- [Goal of the exercise]: In the listing that follows, count the lines holding the word "erstellen" and report only that number.

*** Data listing ***

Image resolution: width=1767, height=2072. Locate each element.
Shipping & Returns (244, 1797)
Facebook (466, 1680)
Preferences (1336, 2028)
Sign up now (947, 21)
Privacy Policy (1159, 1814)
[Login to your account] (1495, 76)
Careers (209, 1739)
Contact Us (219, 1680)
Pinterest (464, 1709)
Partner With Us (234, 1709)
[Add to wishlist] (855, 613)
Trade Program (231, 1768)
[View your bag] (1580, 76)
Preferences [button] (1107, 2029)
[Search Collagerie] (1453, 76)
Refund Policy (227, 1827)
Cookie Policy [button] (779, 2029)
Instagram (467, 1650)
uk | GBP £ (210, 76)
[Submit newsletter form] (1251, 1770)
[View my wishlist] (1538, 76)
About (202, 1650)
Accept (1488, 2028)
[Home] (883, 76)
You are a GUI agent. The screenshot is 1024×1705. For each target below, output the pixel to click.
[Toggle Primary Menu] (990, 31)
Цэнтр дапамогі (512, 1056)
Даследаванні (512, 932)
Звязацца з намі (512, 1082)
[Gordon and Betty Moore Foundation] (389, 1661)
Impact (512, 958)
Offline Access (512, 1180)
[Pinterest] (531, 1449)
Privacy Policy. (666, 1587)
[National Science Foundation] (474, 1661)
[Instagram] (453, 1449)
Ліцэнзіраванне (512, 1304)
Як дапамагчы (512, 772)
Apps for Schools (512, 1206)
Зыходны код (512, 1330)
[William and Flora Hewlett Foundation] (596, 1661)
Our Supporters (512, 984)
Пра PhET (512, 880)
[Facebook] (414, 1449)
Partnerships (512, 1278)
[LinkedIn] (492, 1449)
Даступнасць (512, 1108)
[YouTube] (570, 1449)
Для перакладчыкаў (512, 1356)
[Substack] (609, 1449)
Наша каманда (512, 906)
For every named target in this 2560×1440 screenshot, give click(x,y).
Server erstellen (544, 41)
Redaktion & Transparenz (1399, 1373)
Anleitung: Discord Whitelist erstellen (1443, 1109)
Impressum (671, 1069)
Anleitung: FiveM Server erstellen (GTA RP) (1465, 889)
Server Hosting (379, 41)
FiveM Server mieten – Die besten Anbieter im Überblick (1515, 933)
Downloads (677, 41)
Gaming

***

- [Exercise answer]: 3